Patch #1177307: UTF-8-Sig codec.

2025-10-03 13:45:29 +00:00 · 2006-01-08 10:45:39 +00:00 · 2006-01-08 10:45:39 +00:00 · 412ed3b8a7
commit 412ed3b8a7
parent fd9a72ad89
4 changed files with 212 additions and 1 deletions
--- a/Doc/lib/libcodecs.tex
+++ b/Doc/lib/libcodecs.tex
@ -522,6 +522,113 @@ the \function{lookup()} function to construct the instance.
 \class{StreamReader} and \class{StreamWriter} classes. They inherit
 all other methods and attribute from the underlying stream.
 \subsection{Encodings and Unicode\label{encodings-overview}}
 Unicode strings are stored internally as sequences of codepoints (to
 be precise as Py_UNICODE arrays). Depending on the way Python is
 compiled (either via --enable-unicode=ucs2 or --enable-unicode=ucs4,
 with the former being the default) Py_UNICODE is either a 16-bit or
 32-bit data type. Once a Unicode object is used outside of CPU and
 memory, CPU endianness and how these arrays are stored as bytes become
 an issue. Transforming a unicode object into a sequence of bytes is
 called encoding and recreating the unicode object from the sequence of
 bytes is known as decoding. There are many different methods how this
 transformation can be done (these methods are also called encodings).
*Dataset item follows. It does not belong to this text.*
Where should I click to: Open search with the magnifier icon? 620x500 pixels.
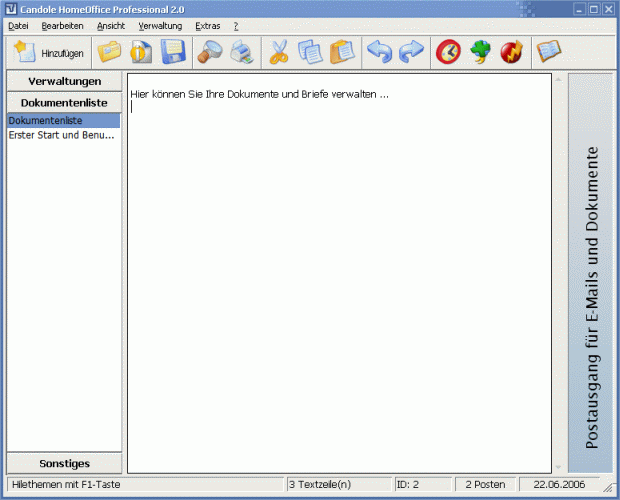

 The simplest method is to map the codepoints 0-255 to the bytes
 0x0-0xff. This means that a unicode object that contains codepoints
 above U+00FF can't be encoded with this method (which is called
 'latin-1' or 'iso-8859-1'). unicode.encode() will raise a
 UnicodeEncodeError that looks like this: UnicodeEncodeError: 'latin-1'
 codec can't encode character u'\u1234' in position 3: ordinal not in
 range(256)
 There's another group of encodings (the so called charmap encodings)
 that choose a different subset of all unicode code points and how
 these codepoints are mapped to the bytes 0x0-0xff. To see how this is
 done simply open e.g.  encodings/cp1252.py (which is an encoding that
 is used primarily on Windows).  There's string constant with 256
 characters that shows you which character is mapped to which byte
 value.
 All of these encodings can only encode 256 of the 65536 (or 1114111)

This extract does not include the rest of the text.